Perhaps the goal of making test takers feel less anxious about taking the SAT is the reason everyone thinks the revisions will improve the exam.  Perhaps, as many commentators assume, the College Board is merely seeking to become more like the ACT in an effort to win back market share among college bound high school students. For all of the buzz about students feeling more comfortable with the ACT, however, the predictive value of that exam has remained consistently about the same as the SAT.  Unless we can show that an exam that evokes less anxiety in its takers yields a more accurate assessment—and I have not seen such data—we should worry more about the predictive value of standardized admissions tests than about whether they seem familiar to the students taking them. 

(For the record, we are preparing our students to compete with international students who are used to far greater pressures on their college entrance exams—indeed to exams that constitute nearly all of their college applications. American colleges and universities are the exception, in that they often use a holistic approach to evaluating applicants and generally value performance in challenging academic courses above a score on a standardized test.)

Perhaps the really important changes at the College Board come from its automatic processing of four college application fee waivers for low income students or its new partnership with Khan Academy, seeking to provide test prep to everybody for free. (It is interesting to note that Mr.
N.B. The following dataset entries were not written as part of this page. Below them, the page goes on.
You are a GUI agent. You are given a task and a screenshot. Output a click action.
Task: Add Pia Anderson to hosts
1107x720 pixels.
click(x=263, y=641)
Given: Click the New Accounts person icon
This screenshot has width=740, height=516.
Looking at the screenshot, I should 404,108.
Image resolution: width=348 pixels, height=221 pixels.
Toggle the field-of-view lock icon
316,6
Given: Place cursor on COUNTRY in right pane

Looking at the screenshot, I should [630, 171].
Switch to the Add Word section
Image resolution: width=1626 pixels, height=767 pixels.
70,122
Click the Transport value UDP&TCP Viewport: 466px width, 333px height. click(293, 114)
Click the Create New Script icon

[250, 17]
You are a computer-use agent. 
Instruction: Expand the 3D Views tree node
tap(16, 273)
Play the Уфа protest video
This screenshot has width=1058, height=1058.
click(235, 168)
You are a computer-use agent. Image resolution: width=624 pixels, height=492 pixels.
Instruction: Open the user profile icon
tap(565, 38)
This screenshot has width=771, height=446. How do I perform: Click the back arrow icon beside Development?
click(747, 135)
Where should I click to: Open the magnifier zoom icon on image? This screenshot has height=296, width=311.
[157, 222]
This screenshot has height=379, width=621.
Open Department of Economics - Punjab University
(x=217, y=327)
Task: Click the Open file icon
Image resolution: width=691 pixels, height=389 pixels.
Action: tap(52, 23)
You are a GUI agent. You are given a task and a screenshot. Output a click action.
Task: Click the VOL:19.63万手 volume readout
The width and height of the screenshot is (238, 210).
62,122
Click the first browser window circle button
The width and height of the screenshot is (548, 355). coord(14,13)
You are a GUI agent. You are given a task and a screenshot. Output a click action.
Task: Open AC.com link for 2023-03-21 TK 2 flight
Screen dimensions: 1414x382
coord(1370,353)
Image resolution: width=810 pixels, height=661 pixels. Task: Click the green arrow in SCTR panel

Coleman never says that test prep created inequality in educational opportunities; rather, he laments that it has created “the perception” of such inequality.  There is no convincing data showing that the vast majority of test prep programs increase scores dramatically.)  I, for one, applaud any effort to prompt talented low-income students to cast a wider net and consider more challenging schools in their college search.  It is, nevertheless, the announcements about revisions to the SAT that have dominated coverage of Mr. Coleman’s remarks.  I wish that the College Board and all of the commentators on the new version of the SAT would concede more explicitly and emphatically that the new version of the SAT will be no better (or worse?) than the old versions at fulfilling the exam’s most central purpose: predicting performance in college.

Finally, like many others, I wonder what the reaction of international students will be to including disproportionately among the reading passages on the new SAT excerpts from key documents of American history. On the one hand, I wonder if familiarity with those documents will really help predict a college student’s GPA; on the other hand, why would a student from another country be surprised to find references to the history of the U.S. in an exam designed for American colleges and universities?